As event-triggered valves operate essentially independent of the spin rate, the number of assay steps that can be automated on a disc is not restricted by the finite spin rate envelope. However, these valves can result in a relatively large reagent and sample loss due to the dead volume of these valves. Additionally, the intervals between valving steps are prescribed by dissolution of the film, which may notably deviate with reaction or incubation times of the bioassays.
In this paper, we present a new mechanism for serial actuation of valves, which is largely independent of the spin rate. The CO2 gas issued by household baking powder [37,38] stored on-disc is released by an ancillary liquid to pressurise a sealed microfluidic compartment. Two alternative valve types are demonstrated. In a first approach, which we refer to as “volume governed”, the order of serial actuation of on-disc DF-valves is established through tailoring the volume of their respective pneumatic chambers (Figure 1).
In the second approach, called “barrier governed”, we demonstrate how the disc can be divided into discrete chambers that are separated by dissolvable films. By sequential dissolution of these DFs, each section of the disc is pressurised in a sequence encoded by the disc architecture, resulting in ordered valve actuation.
We characterise both flow control schemes in terms of their timing. We then present an automated disc, where a sample containing DNA is hybridised with an oligo-spotted substrate and then washed by three buffers.

2. Materials and Methods

2.1. Disc Assembly, DF Tabs and Experimental Test Stand

The microfluidic discs were assembled using polymer lamination methods. First, layers of 1.5-mm thick Poly(methyl methacrylate) (PMMA) were defined by a laser cutter [39] (Epilog Zing, Golden, CO, USA). Voids in these layers defined loading reservoir features and loading holes/vents. Layers of 86 µm thick pressure sensitive adhesive (PSA, Adhesives Research, Limerick, Ireland) were patterned by a knife-cutter (Graphtec, Yokohama, Japan) to create smaller features, such as microchannels, from voids in PSA.
The disc is manufactured using essentially the same eight-layer configurations described previously [35]. Note that for investigating DNA binding, a Zeonor slide, of identical geometry to a standard microscope slide, was adhered to the base of the disc.
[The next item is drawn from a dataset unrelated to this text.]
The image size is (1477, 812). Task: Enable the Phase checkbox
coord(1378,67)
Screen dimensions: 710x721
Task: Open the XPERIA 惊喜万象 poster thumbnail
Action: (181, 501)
This slide was spotted with oligomers and, following completion of experiments, was removed from the disc and measured as described in Section 2.2. The disc is assembled by the following layers:
  • Layer 1—PMMA—Loading holes and vents
  • Layer 2—PSA—Microchannels
  • Layer 3—PMMA—Reservoirs
  • Layer 4—PSA—Sealing of DFs
  • Layer 5—PSA—Alignment and sealing of DFs
  • Layer 6—PMMA—Support for DFs
  • Layer 7—PSA—Lower level microchannels
  • Layer 8—PMMA—Base
  • Layer 9—PSA—For attaching Zeonor slide
  • Layer 10—Zeonor—Oligomer-spotted slide
The DF (Barnyarns, Rippon, UK), here termed E-film, is a low-cost material based on polyvinyl alcohol that is commercially available; its primary use is for embroidery. This film has been characterised previously [35] and typically dissolves in the presence of deionized (DI) water in less than 10 s. E-film is non-adhesive, and thus the tabs were created by mounting the film onto double-sided PSA tabs as described previously [25,35].
A specialised experimental test and development instrument known as a spin-stand [40,41], described previously [35], acquires images of the rotating disc. All discs are tested at a spin rate of 30 Hz and accelerated/decelerated at 12.5 Hz·s−1.

2.2. Binding Assay

Polymer chips were ultrasonically cleaned in 2% surfactant (Micro 90, International Product Corporation, Burlington, NJ, USA) and distilled water, and after drying with nitrogen, activated by oxygen plasma (40 kHz, 100 W, 0.2–1 mbar) for 15 min. The silanization was carried out by immersion in a 3% (v/v) solution of 3-amino-propyl-triethoxy-silane (APTES) in 95% ethanol for 2 h. The substrates were rinsed with ethanol and water, dried under nitrogen flow, and cured for 1 h in an oven at 80 °C. For immobilization of biomolecules, the surface was mediated by an aldehyde-dextran linker, which was prepared according the protocol in an earlier paper [42].
Amino-functionalized capture probe DNA (5′-NH2-TTCAAAATTGCGAAGTTGGG-3′) was mixed with aldehyde dextran in 3X saline-sodium citrate buffer (SSC, pH 7.0, Sigma Aldrich, St. Louis, MO, USA) and incubated for 30 min at 30 °C. This solution was spotted on the APTES coated slide using a sciFLEXARRAYER S3 (Scienion, Berlin, Germany), a piezo-driven non-contact dispensing system, forming a line of five spots. This was left overnight in a humidity chamber at room temperature. Unbound capture probes were removed by washing them with 2X SSC and sodium dodecyl sulphate (SDS, Sigma-Aldrich), and were then finally dried.
In addition, 10 µM complimentary DNA (Eurofins, MWG Operon, Ebersberg, Germany) labelled with cy3 (5′-cy3-CCCAACTTCGCAATTTTGAA-3′) was used as the fluorescent target probe. Solutions of varying concentrations of target probe were prepared in 3X SSC, 0.1% SDS and were subsequently loaded into the sample chambers. On-disc, the array was washed by series by three solutions; first, by 2X SSC, 0.2% SDS, secondly with 2X SSC, and finally with 0.2X SSC.
For fluorescence detection, we used the GMS 418 Array Scanner (Genetic MicroSystems Inc., Woburn, MA, USA), which enabled us to measure non-standard sized polymer slides with the dimension of 37.5 cm × 25 cm. We excited the cy3-labelled DNA at a wavelength of 532 nm and measured the fluorescence emission at 570 nm. The images were analysed using ScanArray Express software (Perkin Elmer, Norwalk, CT, USA).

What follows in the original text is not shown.